Caso ABC e a tuberculose
Dentre todos os transportadores existentes, a família dos transportadores ABC (ou ligadores de ATP) é de alta relevância do ponto de vista da saúde pois são responsáveis pela resistência a drogas. A professora Andrea, juntamente com seus pesquisadores, estuda esses transportadores na bactéria causadora da tuberculose, a Mycobacterium tuberculosis (nome científico do organismo).
Hoje, sabe-se que o tratamento da tuberculose é delicado, pois além de ser longo - cerca de 6 meses - são poucos os antibióticos eficazes no combate à doença devido à alta resistência por parte da M. tuberculosis. Segundo a pesquisadora, um dos motivos do aumento da resistência é o longo tempo de tratamento e abandono dos remédios pelos portadores da doença. As pessoas começam a tomar o remédio e logo param devido a melhora dos sintomas, favorecendo o aumento da resistência bacteriana ao medicamento. “Hoje já está muito difícil tratar um paciente com tuberculose porque temos que aumentar muito as doses. Várias drogas não funcionam mais. E isso não acontece só com a tuberculose, acontece com várias bactérias. Estamos na era dos antibióticos de 3ª, 4ª geração e ainda assim a gente tem problemas de infecção hospitalar com bactérias super-resistentes que muitas vezes levam à morte”, comenta a professora.
Estudando essas bactérias - as que causam tuberculose -, especificamente, e cruzando os dados obtidos com outras bactérias analisadas pelo grupo de pesquisa, a professora Andrea descobriu nos transportadores ABC uma região conservada, idêntica em todas as proteínas de transporte.
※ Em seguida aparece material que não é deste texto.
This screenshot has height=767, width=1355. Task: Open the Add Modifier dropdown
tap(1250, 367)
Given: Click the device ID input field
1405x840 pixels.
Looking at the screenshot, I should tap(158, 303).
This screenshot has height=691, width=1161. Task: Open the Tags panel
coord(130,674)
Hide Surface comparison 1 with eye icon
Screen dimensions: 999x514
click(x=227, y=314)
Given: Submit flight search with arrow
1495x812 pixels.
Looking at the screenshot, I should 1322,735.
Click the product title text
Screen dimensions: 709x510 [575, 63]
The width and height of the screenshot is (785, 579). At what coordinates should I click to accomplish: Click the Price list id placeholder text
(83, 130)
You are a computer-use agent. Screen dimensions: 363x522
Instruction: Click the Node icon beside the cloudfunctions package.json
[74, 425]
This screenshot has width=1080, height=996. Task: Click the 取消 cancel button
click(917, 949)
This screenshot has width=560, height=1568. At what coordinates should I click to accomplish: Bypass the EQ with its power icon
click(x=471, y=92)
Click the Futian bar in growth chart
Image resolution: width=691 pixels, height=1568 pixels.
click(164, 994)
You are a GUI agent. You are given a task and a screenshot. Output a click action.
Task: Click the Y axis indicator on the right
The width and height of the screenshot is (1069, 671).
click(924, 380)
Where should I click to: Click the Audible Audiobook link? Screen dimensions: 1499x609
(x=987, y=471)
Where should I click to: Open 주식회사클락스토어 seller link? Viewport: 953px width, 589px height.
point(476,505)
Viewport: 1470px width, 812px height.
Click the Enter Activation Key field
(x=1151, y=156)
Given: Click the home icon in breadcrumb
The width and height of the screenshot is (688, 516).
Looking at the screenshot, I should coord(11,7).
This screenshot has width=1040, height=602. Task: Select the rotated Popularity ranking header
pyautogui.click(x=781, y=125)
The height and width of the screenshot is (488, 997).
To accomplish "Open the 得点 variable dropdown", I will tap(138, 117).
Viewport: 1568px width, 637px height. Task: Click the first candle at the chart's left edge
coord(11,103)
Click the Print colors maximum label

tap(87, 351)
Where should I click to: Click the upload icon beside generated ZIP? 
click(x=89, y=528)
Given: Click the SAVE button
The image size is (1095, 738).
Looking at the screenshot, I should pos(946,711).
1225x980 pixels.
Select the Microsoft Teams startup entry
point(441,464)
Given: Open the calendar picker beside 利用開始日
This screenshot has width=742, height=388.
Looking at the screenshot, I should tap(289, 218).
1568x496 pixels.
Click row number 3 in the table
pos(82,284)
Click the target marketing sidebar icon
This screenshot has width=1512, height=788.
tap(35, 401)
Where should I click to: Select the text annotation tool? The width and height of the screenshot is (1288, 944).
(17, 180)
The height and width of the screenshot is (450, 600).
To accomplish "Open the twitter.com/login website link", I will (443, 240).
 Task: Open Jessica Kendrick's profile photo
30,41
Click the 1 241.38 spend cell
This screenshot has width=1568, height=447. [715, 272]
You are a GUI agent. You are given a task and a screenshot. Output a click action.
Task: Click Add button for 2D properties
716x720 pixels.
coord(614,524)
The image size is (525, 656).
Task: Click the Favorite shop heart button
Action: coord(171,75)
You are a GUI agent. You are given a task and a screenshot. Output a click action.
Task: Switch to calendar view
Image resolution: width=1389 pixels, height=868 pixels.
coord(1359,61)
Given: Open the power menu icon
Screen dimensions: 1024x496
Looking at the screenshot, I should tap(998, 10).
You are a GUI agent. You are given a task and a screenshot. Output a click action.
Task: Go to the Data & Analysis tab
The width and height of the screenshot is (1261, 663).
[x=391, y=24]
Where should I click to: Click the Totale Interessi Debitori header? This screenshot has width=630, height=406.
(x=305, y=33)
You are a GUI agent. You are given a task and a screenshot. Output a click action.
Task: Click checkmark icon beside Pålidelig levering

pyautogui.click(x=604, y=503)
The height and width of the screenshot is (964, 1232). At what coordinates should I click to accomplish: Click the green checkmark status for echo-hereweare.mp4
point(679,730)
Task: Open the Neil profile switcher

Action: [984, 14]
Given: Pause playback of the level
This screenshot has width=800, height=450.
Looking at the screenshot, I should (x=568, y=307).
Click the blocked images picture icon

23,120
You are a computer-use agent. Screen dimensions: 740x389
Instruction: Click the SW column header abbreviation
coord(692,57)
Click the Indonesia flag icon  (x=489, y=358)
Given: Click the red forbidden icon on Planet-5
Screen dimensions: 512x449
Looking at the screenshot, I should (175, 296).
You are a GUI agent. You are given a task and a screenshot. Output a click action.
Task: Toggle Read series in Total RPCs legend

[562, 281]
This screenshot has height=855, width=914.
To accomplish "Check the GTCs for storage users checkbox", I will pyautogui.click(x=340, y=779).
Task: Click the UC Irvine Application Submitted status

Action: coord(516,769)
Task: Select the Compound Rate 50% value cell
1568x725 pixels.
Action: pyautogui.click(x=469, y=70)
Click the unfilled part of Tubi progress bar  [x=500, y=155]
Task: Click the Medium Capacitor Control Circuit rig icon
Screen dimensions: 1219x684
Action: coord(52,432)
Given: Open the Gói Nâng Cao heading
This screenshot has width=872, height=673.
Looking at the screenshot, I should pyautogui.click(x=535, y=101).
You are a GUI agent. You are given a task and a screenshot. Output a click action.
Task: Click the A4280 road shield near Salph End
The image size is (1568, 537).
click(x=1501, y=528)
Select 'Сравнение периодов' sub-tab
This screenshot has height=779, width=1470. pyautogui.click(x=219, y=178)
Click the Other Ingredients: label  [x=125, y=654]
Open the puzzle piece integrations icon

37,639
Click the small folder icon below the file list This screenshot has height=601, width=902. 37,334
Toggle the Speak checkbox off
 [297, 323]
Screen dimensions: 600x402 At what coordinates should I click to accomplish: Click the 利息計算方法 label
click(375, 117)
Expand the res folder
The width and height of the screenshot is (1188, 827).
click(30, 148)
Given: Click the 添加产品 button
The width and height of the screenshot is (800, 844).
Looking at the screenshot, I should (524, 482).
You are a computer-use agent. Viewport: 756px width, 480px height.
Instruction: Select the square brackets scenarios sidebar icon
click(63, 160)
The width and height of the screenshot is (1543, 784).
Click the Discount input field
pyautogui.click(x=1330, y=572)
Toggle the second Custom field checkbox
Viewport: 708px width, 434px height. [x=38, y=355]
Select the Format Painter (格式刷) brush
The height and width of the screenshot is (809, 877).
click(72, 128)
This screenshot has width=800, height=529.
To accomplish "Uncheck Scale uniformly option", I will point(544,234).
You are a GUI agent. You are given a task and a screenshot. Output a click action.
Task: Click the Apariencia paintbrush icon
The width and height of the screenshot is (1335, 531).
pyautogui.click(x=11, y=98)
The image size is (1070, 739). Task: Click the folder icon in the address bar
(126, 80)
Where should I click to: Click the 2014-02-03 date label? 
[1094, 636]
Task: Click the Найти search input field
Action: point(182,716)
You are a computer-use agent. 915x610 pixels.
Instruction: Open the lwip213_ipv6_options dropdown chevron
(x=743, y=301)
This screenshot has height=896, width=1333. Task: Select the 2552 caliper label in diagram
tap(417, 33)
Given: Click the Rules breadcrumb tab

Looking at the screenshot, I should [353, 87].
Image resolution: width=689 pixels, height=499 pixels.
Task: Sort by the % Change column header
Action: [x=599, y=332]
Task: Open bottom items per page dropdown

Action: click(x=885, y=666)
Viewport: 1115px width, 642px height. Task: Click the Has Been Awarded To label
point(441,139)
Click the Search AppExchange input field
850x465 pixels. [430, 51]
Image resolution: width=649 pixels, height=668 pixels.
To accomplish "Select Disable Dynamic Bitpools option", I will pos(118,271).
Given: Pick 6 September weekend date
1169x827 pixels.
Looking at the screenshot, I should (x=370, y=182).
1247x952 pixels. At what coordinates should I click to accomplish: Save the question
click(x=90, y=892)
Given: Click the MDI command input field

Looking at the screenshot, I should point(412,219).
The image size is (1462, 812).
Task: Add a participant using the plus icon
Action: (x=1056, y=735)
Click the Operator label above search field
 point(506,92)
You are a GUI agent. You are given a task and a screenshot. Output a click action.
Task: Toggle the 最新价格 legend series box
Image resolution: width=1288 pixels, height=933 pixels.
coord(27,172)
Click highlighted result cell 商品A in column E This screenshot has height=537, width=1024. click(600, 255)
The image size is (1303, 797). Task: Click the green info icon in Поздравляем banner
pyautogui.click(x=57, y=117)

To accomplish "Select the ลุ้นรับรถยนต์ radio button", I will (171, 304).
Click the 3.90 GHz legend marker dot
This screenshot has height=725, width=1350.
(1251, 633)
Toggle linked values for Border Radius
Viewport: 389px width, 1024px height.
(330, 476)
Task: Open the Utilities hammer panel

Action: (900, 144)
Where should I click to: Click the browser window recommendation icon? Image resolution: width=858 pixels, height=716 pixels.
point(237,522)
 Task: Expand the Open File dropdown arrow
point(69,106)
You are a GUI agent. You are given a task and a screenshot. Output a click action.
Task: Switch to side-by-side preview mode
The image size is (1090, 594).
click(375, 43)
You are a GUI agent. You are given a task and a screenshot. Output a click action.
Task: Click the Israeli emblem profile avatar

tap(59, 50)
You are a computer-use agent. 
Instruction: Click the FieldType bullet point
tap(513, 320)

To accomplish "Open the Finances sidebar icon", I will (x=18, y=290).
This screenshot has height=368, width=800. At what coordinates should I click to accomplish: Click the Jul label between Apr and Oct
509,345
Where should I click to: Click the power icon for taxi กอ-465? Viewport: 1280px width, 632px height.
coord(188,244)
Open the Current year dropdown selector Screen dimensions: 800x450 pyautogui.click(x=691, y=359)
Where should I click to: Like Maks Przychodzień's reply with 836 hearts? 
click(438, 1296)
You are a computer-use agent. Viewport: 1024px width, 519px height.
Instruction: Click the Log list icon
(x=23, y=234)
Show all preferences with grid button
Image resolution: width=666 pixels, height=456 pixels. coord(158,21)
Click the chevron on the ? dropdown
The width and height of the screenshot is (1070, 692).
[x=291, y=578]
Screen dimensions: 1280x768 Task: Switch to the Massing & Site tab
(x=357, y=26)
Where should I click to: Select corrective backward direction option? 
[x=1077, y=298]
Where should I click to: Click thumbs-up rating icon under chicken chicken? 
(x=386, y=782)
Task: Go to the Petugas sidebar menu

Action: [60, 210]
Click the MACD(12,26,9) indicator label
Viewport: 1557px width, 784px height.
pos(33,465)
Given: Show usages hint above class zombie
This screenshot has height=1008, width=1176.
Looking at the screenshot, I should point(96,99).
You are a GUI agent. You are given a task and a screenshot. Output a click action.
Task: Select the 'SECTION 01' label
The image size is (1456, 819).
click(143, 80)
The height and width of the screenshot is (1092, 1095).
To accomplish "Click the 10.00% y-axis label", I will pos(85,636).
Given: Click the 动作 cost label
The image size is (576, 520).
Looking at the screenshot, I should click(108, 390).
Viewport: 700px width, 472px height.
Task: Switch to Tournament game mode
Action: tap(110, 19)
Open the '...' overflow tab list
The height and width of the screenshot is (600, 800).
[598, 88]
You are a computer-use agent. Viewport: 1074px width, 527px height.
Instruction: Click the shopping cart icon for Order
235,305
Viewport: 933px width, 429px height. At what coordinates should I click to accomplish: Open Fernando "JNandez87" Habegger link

Esses transportadores ABC trabalham no desenvolvimento de um inibidor que se ligue essa região conservada, pois assim o fármaco vai funcionar no tratamento de tuberculose e também de outras infecções bacterianas. “Ao mesmo tempo, nós ainda tentaremos com regiões pouco conservadas de cada transportador. Pois aí, nós podemos fazer uma droga mais específica para um determinado tipo de transportador. A forma de bloqueio é uma estratégia nova, nunca feita para este tipo de transportador”, acrescenta.
Os estudos, realizados in vitro, estão em fase inicial e têm sido realizados em parceria com a Universidade de Cambrigde, da Inglaterra. A professora ganhou o auxílio à pesquisa “Newton Advanced Fellowship” da Royal Society, juntamente com 35 outros bolsistas do mundo todo. O acordo está em processo de formalização com o ICB-USP e a Universidade de Cambridge. Além das passagens aéreas para o intercâmbio dos alunos, o patrocínio inclui verbas para laboratório. “É uma proposta interessante pois os estudantes são motivados e vão para o exterior fazer esse intercâmbio de conhecimento. O único empecilho são as burocracias da Universidade, nós conquistamos a bolsa no ano passado, mas até agora não conseguimos utilizar as verbas de laboratório”, lamenta a professora. Para ser formalizada financeiramente, a parceria precisa ser aprovada por várias instâncias e conselhos da USP. Apesar das verbas ainda não estarem disponíveis, os pesquisadores trabalham todo vapor e já têm obtido alguns resultados.